- SOAL TERTULIS A -
Di sungai mana dua anak kecil dalam teks tentang anak-anak di sungai itu bermain?
- SOAL TERTULIS B -
Salin tanpa perubahan bagian teks tentang anak-anak di sungai itu, mulai dari "Dua anak kecil bermain" sampai dengan "membentuk harmoni alam.".

Dua anak kecil bermain di sungai Ciherang, Purwakarta. |
Dua anak kecil duduk di
bebatuan di tengah sungai. Sementara itu di sekeliling mereka, air sungai mengalir
bergemuruh. Mereka tenggelam dalam nuansa penuh keakraban baik antar mereka maupun
mereka dengan alam ciptaan yang ada di sekitar. Mereka berdua bercengkerama,
mungkin berbincang tentang kisahnya di sekolah, atau berbicara tentang
pekerjaan rumah, atau bahkan hanya bersendau gurau biasa. Sesekali mereka mengadu
teriakannya yang nyaring dengan gemuruh suara sungai. Suara mereka pun timbul
tenggelam berkelindan dengan suara sungai membentuk harmoni alam.
Kedekatan manusia
dengan ciptaan lain adalah anugerah yang tak ternilai. Sebab pada dasarnya,
manusia hanya bisa hidup karena ada ciptaan lain. Manusia bergantung sepenuhnya
pada alam ciptaan. Dengan demikian, maka boleh dikatakan bahwa kebersamaan anak-anak
di dekat sungai dan ciptaan sebenarnya adalah perjumpaan yang suci. Perjumpaan
itu merupakan perjumpaan antar sesama makhluk yang digariskan untuk selalu
berelasi. Memutus tali relasi itu, maka manusia pun tak berdaya bahkan mati.

- BAHAN YANG DIBERIKAN -
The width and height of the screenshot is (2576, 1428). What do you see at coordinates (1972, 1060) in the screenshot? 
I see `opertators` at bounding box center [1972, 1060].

- JAWABAN LATIHAN A -
Di sungai Ciherang, Purwakarta.

- JAWABAN LATIHAN B -
Dua anak kecil bermain di sungai Ciherang, Purwakarta. |
Dua anak kecil duduk di
bebatuan di tengah sungai. Sementara itu di sekeliling mereka, air sungai mengalir
bergemuruh. Mereka tenggelam dalam nuansa penuh keakraban baik antar mereka maupun
mereka dengan alam ciptaan yang ada di sekitar. Mereka berdua bercengkerama,
mungkin berbincang tentang kisahnya di sekolah, atau berbicara tentang
pekerjaan rumah, atau bahkan hanya bersendau gurau biasa. Sesekali mereka mengadu
teriakannya yang nyaring dengan gemuruh suara sungai. Suara mereka pun timbul
tenggelam berkelindan dengan suara sungai membentuk harmoni alam.